(Data extract):
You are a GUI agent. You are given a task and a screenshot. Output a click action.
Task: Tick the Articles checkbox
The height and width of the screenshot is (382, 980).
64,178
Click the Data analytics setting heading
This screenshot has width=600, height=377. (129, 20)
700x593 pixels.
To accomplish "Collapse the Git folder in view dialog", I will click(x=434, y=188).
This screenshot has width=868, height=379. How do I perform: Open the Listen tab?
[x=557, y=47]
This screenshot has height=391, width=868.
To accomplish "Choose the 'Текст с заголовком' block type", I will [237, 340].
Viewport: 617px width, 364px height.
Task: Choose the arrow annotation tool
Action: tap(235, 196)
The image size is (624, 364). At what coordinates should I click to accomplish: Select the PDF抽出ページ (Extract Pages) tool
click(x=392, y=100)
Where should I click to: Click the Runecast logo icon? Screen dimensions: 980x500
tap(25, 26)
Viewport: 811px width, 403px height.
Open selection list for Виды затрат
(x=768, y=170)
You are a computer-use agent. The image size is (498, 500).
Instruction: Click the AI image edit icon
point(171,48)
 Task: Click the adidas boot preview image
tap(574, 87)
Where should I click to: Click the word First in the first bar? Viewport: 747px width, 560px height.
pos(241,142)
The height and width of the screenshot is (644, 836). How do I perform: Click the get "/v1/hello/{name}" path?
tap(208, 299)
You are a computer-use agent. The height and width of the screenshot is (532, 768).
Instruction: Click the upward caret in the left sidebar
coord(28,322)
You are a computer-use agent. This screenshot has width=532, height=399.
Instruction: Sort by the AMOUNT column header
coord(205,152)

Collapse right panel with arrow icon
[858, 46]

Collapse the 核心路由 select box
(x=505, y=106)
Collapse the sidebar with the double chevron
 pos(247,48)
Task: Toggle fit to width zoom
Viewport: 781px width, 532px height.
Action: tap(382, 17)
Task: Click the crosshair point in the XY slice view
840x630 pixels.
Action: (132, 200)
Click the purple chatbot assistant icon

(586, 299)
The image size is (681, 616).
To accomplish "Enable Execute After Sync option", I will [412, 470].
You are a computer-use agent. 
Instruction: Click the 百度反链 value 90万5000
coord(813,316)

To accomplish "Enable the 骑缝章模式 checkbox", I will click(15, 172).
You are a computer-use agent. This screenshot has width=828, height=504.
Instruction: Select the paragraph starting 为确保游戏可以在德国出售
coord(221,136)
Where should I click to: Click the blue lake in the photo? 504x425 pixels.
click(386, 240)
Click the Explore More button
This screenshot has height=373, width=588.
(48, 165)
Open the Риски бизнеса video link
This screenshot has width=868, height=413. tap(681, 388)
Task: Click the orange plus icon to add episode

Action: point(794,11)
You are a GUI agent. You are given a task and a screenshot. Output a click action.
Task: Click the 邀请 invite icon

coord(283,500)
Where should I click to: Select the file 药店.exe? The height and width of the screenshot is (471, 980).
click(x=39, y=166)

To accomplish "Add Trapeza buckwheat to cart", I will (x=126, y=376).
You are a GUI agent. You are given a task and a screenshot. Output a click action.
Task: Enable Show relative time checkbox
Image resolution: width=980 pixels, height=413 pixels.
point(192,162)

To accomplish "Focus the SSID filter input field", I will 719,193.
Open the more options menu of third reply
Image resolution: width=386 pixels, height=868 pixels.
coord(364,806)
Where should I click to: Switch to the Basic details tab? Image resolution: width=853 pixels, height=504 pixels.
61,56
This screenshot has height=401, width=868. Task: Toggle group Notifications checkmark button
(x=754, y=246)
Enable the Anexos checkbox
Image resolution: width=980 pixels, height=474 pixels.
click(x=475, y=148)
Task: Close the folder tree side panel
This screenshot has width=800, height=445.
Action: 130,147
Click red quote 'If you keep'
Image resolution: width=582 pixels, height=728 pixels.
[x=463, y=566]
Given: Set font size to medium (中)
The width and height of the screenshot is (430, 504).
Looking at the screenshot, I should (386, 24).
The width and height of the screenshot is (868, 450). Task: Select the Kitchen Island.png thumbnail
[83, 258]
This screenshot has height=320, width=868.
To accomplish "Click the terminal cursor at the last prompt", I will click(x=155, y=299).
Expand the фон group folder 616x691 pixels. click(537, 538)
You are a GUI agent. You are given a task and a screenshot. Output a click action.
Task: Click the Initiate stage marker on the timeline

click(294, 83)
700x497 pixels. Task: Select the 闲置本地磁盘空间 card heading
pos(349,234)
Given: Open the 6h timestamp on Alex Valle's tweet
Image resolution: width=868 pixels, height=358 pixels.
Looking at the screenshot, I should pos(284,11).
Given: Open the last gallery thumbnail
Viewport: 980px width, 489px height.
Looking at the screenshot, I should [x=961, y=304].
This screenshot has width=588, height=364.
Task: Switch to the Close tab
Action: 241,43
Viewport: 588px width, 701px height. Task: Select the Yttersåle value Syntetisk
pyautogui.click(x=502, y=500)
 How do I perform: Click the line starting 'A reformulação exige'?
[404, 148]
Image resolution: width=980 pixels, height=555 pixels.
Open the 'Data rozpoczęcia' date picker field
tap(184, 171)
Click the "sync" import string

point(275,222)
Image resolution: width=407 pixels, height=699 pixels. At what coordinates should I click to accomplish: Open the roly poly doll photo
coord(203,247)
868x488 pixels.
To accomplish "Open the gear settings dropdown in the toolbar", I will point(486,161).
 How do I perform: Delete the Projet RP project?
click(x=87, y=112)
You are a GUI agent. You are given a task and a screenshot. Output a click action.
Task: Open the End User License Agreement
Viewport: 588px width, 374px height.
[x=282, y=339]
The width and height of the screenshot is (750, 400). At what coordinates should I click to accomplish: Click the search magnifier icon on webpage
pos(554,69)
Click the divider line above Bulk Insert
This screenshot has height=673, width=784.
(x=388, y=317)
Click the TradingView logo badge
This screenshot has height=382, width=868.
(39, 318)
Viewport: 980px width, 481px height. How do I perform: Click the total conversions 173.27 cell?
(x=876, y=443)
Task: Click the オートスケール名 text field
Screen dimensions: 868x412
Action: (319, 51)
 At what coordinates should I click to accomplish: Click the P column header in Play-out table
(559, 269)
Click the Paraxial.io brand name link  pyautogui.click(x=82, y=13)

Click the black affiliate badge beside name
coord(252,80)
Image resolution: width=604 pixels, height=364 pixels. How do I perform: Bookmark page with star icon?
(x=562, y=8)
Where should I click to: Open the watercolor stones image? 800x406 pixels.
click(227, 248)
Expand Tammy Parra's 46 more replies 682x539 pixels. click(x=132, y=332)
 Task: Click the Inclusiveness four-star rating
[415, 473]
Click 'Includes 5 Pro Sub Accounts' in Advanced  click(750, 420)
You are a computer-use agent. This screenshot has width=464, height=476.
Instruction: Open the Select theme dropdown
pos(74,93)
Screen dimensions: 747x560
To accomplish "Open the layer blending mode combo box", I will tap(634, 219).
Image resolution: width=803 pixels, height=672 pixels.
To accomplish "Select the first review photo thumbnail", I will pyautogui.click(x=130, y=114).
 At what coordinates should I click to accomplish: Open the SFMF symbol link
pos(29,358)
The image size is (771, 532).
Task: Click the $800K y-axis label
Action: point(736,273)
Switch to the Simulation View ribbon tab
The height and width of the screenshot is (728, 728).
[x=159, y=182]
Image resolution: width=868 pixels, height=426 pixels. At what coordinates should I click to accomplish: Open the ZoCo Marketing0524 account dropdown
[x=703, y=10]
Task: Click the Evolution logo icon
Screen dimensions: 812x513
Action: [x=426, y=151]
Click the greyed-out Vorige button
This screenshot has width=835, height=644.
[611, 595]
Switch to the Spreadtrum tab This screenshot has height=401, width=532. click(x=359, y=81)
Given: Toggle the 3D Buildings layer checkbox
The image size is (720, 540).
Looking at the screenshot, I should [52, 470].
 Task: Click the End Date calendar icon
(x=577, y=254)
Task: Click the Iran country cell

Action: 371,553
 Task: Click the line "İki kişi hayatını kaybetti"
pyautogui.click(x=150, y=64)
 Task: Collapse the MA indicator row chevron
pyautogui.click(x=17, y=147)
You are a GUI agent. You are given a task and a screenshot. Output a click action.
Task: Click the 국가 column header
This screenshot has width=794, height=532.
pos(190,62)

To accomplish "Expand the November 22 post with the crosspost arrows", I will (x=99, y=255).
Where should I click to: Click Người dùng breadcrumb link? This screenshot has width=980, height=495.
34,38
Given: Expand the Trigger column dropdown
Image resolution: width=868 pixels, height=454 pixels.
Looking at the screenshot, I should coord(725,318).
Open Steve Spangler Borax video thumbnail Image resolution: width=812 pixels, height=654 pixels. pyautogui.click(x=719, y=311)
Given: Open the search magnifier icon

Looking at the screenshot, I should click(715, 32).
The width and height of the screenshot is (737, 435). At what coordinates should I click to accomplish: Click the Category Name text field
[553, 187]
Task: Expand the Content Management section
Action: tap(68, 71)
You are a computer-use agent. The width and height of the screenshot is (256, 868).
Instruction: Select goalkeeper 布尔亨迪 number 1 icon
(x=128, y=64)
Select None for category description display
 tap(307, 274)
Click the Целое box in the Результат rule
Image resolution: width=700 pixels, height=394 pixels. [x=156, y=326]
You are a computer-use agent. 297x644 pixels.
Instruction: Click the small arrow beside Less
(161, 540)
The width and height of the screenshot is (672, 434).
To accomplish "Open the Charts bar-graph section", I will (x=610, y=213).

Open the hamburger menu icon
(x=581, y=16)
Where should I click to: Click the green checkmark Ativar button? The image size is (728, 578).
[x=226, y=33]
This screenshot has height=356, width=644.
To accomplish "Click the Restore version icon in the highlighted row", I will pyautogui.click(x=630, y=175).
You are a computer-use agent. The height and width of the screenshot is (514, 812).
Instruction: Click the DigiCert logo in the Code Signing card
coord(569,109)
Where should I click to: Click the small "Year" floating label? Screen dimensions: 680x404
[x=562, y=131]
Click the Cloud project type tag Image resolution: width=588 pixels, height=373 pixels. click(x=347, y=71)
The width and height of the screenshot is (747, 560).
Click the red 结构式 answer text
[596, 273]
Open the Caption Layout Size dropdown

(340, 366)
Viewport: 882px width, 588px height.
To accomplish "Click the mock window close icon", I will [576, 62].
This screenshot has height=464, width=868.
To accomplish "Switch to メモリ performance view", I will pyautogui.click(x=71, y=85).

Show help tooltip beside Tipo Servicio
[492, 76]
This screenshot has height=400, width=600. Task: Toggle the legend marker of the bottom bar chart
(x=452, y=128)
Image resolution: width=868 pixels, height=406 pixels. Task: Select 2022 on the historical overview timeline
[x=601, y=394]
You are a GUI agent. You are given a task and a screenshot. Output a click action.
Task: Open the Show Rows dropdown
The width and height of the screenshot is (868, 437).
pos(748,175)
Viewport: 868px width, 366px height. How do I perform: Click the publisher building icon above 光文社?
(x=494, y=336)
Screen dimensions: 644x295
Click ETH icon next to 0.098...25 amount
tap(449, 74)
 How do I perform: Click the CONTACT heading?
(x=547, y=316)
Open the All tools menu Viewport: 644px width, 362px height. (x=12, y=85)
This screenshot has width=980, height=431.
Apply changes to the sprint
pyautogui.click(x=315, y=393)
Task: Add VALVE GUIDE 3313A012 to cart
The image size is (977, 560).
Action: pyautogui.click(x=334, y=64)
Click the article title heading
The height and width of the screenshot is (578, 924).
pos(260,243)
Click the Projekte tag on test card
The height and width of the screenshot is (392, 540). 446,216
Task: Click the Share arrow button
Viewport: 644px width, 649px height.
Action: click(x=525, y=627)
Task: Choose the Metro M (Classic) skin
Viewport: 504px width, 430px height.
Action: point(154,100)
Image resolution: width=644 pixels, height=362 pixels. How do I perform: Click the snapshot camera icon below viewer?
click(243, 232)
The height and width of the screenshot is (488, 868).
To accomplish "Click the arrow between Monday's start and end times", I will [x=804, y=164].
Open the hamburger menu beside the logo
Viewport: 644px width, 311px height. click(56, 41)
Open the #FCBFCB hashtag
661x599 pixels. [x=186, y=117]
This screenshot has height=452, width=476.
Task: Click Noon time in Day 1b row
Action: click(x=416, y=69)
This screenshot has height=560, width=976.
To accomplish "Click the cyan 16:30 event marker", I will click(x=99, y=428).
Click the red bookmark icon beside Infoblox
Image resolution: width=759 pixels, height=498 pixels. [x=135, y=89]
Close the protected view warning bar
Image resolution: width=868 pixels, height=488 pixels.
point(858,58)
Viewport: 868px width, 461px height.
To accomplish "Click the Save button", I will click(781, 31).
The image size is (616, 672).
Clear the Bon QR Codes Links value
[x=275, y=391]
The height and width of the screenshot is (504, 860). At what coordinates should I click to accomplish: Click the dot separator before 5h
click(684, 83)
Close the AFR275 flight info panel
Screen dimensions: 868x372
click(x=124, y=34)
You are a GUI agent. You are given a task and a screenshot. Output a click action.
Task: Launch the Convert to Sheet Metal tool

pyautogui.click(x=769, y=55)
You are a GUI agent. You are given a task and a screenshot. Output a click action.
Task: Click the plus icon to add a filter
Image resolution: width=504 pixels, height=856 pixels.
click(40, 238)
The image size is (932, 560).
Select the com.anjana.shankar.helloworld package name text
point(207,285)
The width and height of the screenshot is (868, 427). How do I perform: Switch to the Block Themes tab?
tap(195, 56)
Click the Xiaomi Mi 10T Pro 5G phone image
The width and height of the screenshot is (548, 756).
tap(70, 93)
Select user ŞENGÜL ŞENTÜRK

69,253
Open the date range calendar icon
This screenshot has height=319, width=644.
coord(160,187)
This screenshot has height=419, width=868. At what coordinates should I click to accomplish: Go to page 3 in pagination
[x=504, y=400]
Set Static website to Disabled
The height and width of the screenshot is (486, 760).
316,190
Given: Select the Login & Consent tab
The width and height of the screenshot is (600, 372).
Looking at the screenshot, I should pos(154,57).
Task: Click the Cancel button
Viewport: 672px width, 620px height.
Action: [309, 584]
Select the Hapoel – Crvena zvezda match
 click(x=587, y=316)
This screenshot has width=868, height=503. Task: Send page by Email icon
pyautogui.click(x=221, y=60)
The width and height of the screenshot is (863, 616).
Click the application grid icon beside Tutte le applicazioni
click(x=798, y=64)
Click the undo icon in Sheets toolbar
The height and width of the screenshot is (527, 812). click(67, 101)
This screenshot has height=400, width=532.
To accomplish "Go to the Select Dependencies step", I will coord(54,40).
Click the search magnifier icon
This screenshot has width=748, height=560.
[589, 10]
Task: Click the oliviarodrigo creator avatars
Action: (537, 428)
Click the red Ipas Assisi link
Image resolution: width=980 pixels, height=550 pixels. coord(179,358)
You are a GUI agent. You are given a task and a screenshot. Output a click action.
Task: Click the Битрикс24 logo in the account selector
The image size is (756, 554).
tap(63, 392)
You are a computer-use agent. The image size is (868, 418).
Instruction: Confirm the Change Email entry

(Work item): Would you show each line of the listing above that has the string "last"?

(Solution for this problem):
To accomplish "Click the terminal cursor at the last prompt", I will click(x=155, y=299).
Given: Open the last gallery thumbnail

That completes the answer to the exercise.